The IPO will position Multiconsult for the next chapter in its history by securing a more flexible shareholder base that will support the Company in reaching its growth targets. Prior to the IPO, the current largest shareholder, Stiftelsen Multiconsult (“Multiconsult Foundation”), has agreed to purchase all of the WSP Group’s shares (24.7%), raising the Foundation’s ownership to 45.9%. The Foundation intends to reduce its ownership in the IPO, but will remain a major long-term shareholder in the Company.
Christian Nørgaard Madsen, CEO of Multiconsult, commented:
“For more than a century Multiconsult has played an important role in Norway’s development and economic growth. We are proud of our historical achievements, but Multiconsult has ambitious growth targets for the future. Securing a stronger and more flexible and shareholder base is a pre-requisite for realising these ambitions. A stock listing will also open up for an employee share purchase programme, which is important in attracting and retaining talent, as well as maintaining a high degree of employee ownership. ”
Eli Grøttheim, Chairman of the Board in the Multiconsult Foundation, commented:
“For more than four decades, the Foundation has been a major shareholder, working to promote the objectives and development of Multiconsult, at the same time increasing the influence and job satisfaction of its employees. The IPO is an important next step in establishing a sound framework for the future, enabling a new era of profitable growth. The Foundation will remain a significant long term shareholder in Multiconsult. We are now looking forward to welcoming a new generation of shareholders on our journey to realise the Company’s potential for the long term.”
- Leading Norwegian multidisciplinary engineering consulting firm with scale and strong market position in large, growing markets
- Core competence in hydroelectric power generation and transmission, oil & gas, and coastal, marine and arctic construction allow for global reach
- Robust and flexible business model diversified across projects, customers and range of services
- Strong and long-standing client relationships ensuring repeat engagements through accumulated market knowledge and reputation
- Management and organisation with proven track record of developing and growing the business
- Proven track record of value creation through consistent growth and profitability whilst maintaining a solid financial position
|Net operating revenues
 2013 IFRS excluding one-off gain (NOK 48.1m pre tax) related to the curtailment of some pension plans
Current trading update
The Company’s underlying EBIT for Q1 2015, adjusted for calendar effects and non-recurring costs related to the stock exchange listing, does not deviate materially from the same quarter last year.
The IPO will comprise a public offering to institutional and retail investors in Norway and a private placement to certain institutional investors, where the current major shareholder, The Multiconsult Foundation, as well as other shareholders, intends to reduce their ownership in the Company. The Foundation will remain a major long-term shareholder after the IPO.
ABG Sundal Collier Norge ASA and Arctic Securities AS are acting as Joint Global Coordinators and Joint Bookrunners in the IPO.
Further announcements relating to the process will be made in due course.

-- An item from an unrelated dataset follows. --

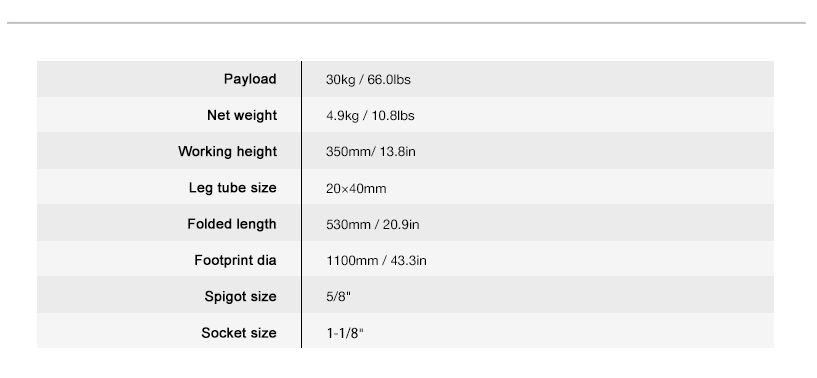Select the 530mm / 20.9in value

Mitra Hagen Negård – Head of Investor Relations – firstname.lastname@example.org
Multiconsult is a leading Norwegian multidisciplinary engineering consulting firm, with more than 1,700 employees and 30 offices in Norway and abroad. Multiconsult’s home market is Norway, representing 92% of 2014 net operating revenues. The Company focuses on six market areas ; Buildings and Properties (33%), Transport and Infrastructure (31%), Renewable Energy (16%), Oil and Gas (12%), Industry (4%) and Environment and Natural resources (4%). The Company has an operating history that spans more than a century, with the inception of Norsk Vandbygningskontor in 1908. In 2014, Multiconsult completed more than 8,000 projects for approx. 3,700 different customers.

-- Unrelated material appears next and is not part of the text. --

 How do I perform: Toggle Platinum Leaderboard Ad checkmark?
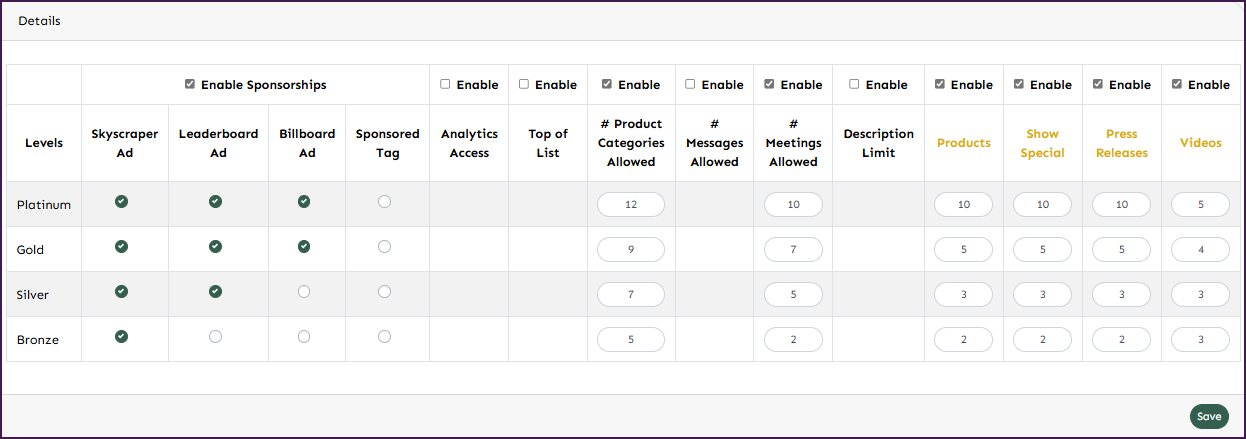tap(215, 202)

This announcement is not and does not form a part of any offer to sell, or a solicitation of an offer to purchase, any securities of the Company.
Copies of this announcement are not being made and may not be distributed or sent into the United States, Australia, Canada, Japan or any other jurisdiction in which such distribution would be unlawful or would require registration or other measures.
The securities referred to in this announcement have not been and will not be registered under the U.S. Securities Act of 1933, as amended (the “Securities Act”), and accordingly may not be offered or sold in the United States absent registration or an applicable exemption from the registration requirements of the Securities Act and in accordance with applicable U.S. state securities laws. The Company does not intend to register any part of the offering in the United States or to conduct a public offering of securities in the United States. Any sale in the United States of the securities mentioned in this announcement will be made solely to “qualified institutional buyers” as defined in Rule 144A under the Securities Act.
Any offering of the securities referred to in this announcement will be made by means of a prospectus. This announcement is not a prospectus for the purposes of Directive 2003/71/EC (as amended, together with any applicable implementing measures in any Member State, the “Prospectus Directive”). Investors should not subscribe for any securities referred to in this announcement except on the basis of information contained in a prospectus.
In any EEA Member State that has implemented the Prospectus Directive, this communication is only addressed to and is only directed at qualified investors in that Member State within the meaning of the Prospectus Directive.
This communication is only being distributed to and is only directed at persons in the United Kingdom that are (i) investment professionals falling within Article 19(5) of the Financial Services and Markets Act 2000 (Financial Promotion) Order 2005, as amended (the “Order”) or (ii) high net worth entities, and other persons to whom this announcement may lawfully be communicated, falling within Article 49(2)(a) to (d) of the Order (all such persons together being referred to as “relevant persons”). This communication must not be acted on or relied on by persons who are not relevant persons. Any investment or investment activity to which this communication relates is available only to relevant persons and will be engaged in only with relevant persons. Persons distributing this communication must satisfy themselves that it is lawful to do so.
Matters discussed in this announcement may constitute forward-looking statements. Forward-looking statements are statements that are not historical facts and may be identified by words such as “believe”, “expect”, “anticipate”, “strategy”, “intends”, “estimate”, “will”, “may”, “continue”, “should” and similar expressions. The forward-looking statements in this release are based upon various assumptions, many of which are based, in turn, upon further assumptions. Although the Company believes that these assumptions were reasonable when made, these assumptions are inherently subject to significant known and unknown risks, uncertainties, contingencies and other important factors which are difficult or impossible to predict and are beyond its control. Actual events may differ significantly from any anticipated development due to a number of factors, including without limitation, changes in public sector investment levels, changes in the the general economic, political and market conditions in the Norwegian market, the Company’s ability to attract, retain and motivate qualified personnel, changes in the Company’s ability to engage in commercially acceptable acquisitions and strategic investments, and changes in laws and regulation and the potential impact of legal proceedings and actions. Such risks, uncertainties, contingencies and other important factors could cause actual events to differ materially from the expectations expressed or implied in this release by such forward-looking statements. The Company does not guarantee that the assumptions underlying the forward‐looking statements in this presentation are free from errors nor does it accept any responsibility for the future accuracy of the opinions expressed in this presentation or any obligation to update or revise the statements in this presentation to reflect subsequent events. You should not place undue reliance on the forward-looking statements in this document.
The information, opinions and forward-looking statements contained in this announcement speak only as at its date, and are subject to change without notice. The Company does not undertake any obligation to review, update, confirm, or to release publicly any revisions to any forward‐looking statements to reflect events that occur or circumstances that arise in relation to the content of this announcement.